Nigeria: double attentat-suicide sur un marché bondé de Potiskum

L'Etat de Yobe
© DR

Deux femmes kamikazes se sont fait exploser dimanche, provoquant la mort de quatre personnes et en blessant une vingtaine, sur un marché bondé de Potiskum, capitale économique de l'Etat de Yobe, dans le nord-est du Nigeria, une ville déjà touchée la veille par un attentat à la voiture piégée. Ce double attentat-suicide s'est produit sur le marché Kasuwar Jagwal, spécialisé dans la téléphonie mobile, vers 15H10 locales (14H10 GMT), un moment de la journée où le marché est très fréquenté.  

Ce double attentat-suicide a été perpétré par deux jeunes femmes, l'une âgée d'une quinzaine d'années, l'autre d'une vingtaine. 

La première kamikaze (la plus âgée) a déclenché sa bombe à l'entrée du
marché, où des volontaires contrôlaient les personnes entrant dans le marché à
l'aide de détecteurs de métaux, selon une source sécuritaire citée par l'AFP. La seconde femme aurait été terrorisée par l'explosion et elle a cherché à traverser la rue, mais elle a explosé elle aussi. Cette seconde explosion s'est produite alors que la foule se précipitait à l'extérieur du marché. 

C'est dans ce marché de Kasuwar Jagwal que les téléphones sont achetés. Il attire donc de nombreux vendeurs et clients qui viennent de toute la région. 

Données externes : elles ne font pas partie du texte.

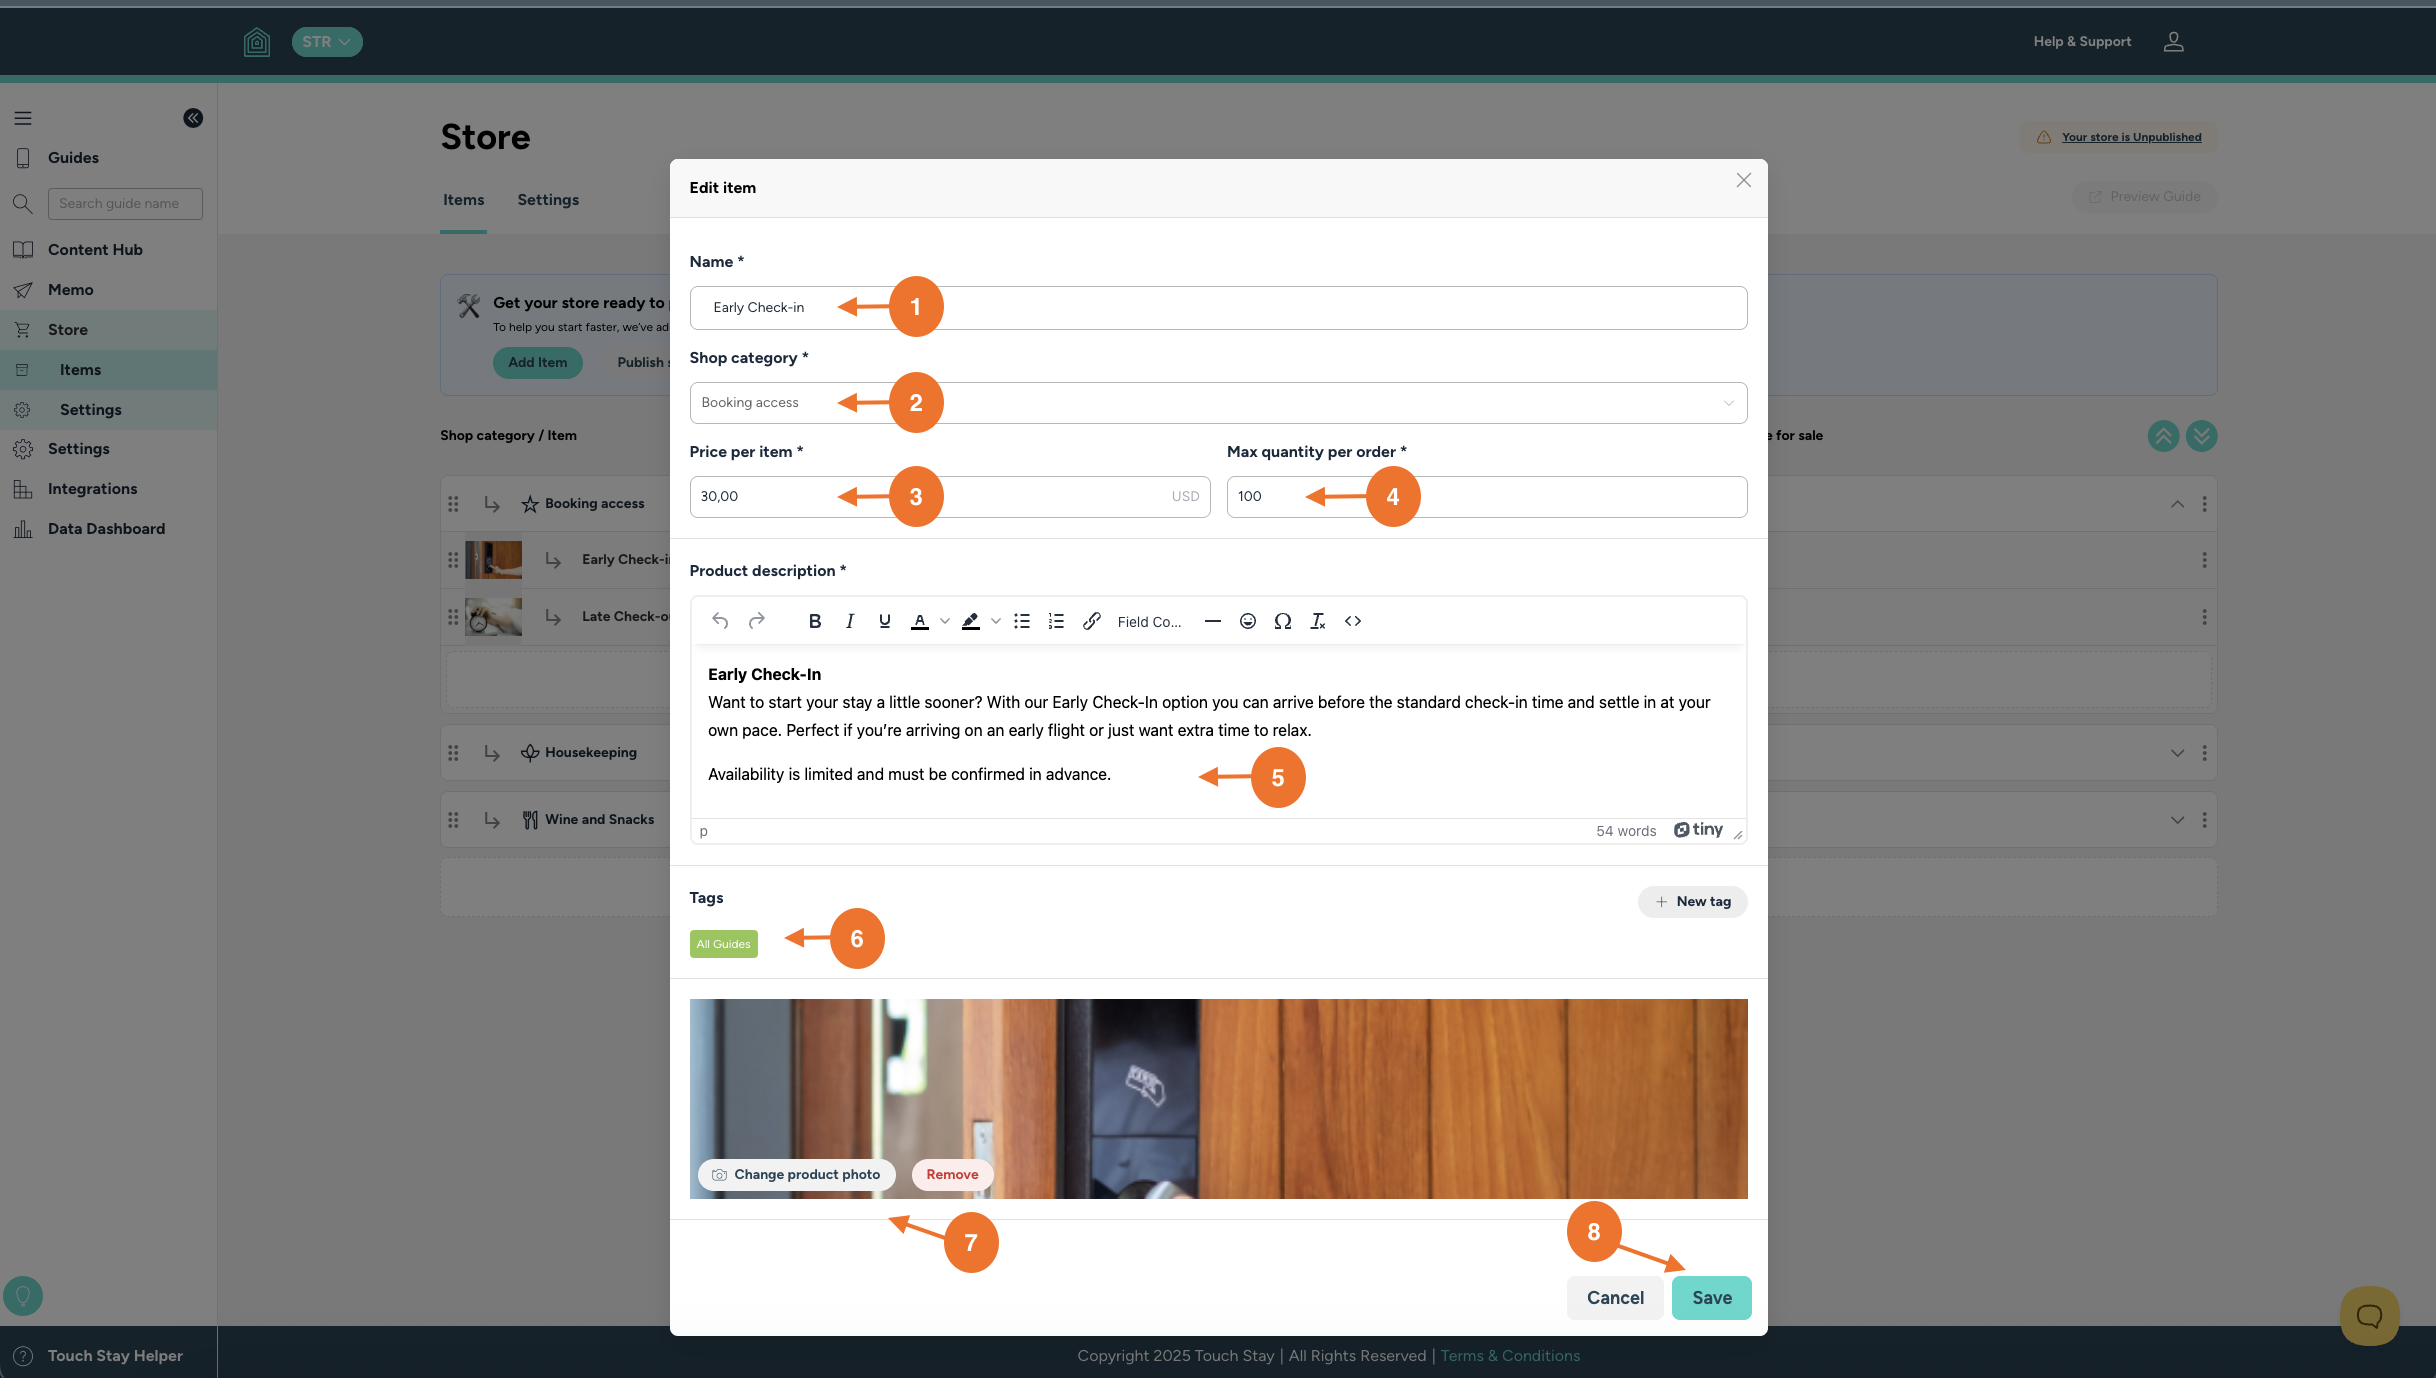Open the STR account switcher dropdown
Screen dimensions: 2436x1378
coord(327,42)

Dans cette même ville de Potiskum, samedi un policier a été tué par l'explosion d'une voiture piégée à l'entrée d'un poste de police. Tandis que dans la ville de Maiduguri, à une centaine de kilomètres de là, une fillette d'une dizaine d'années s'est fait exploser dans un marché tuant au moins 16 personnes. 

Le groupe Boko Haram, qui a multiplié les attaques dans la région depuis 2009, est suspecté de ces attaques. Ces derniers jours, le groupe islamiste avait lancé une attaque contre Baga à quelques kilomètres du lac Tchad. Le groupe islamiste a entièrement brûlé Baga et une quinzaine de villages aux alentours

Dans un communiqué publié samedi soir, l'armée nigériane a appelé à une coopération internationale face à Boko Haram. « L'attaque sur la ville (de Baga) par ces chiens et leurs méfaits depuis le 3 janvier 2015 devraient convaincre tous les gens bien intentionnés à travers le monde que Boko Haram représente le mal que nous devons éliminer tous ensemble, plutôt que de critiquer les personnes qui essayent de les contrer », a déclaré le porte-parole du ministère de la Défense, Chris Olukolade, dans un communiqué.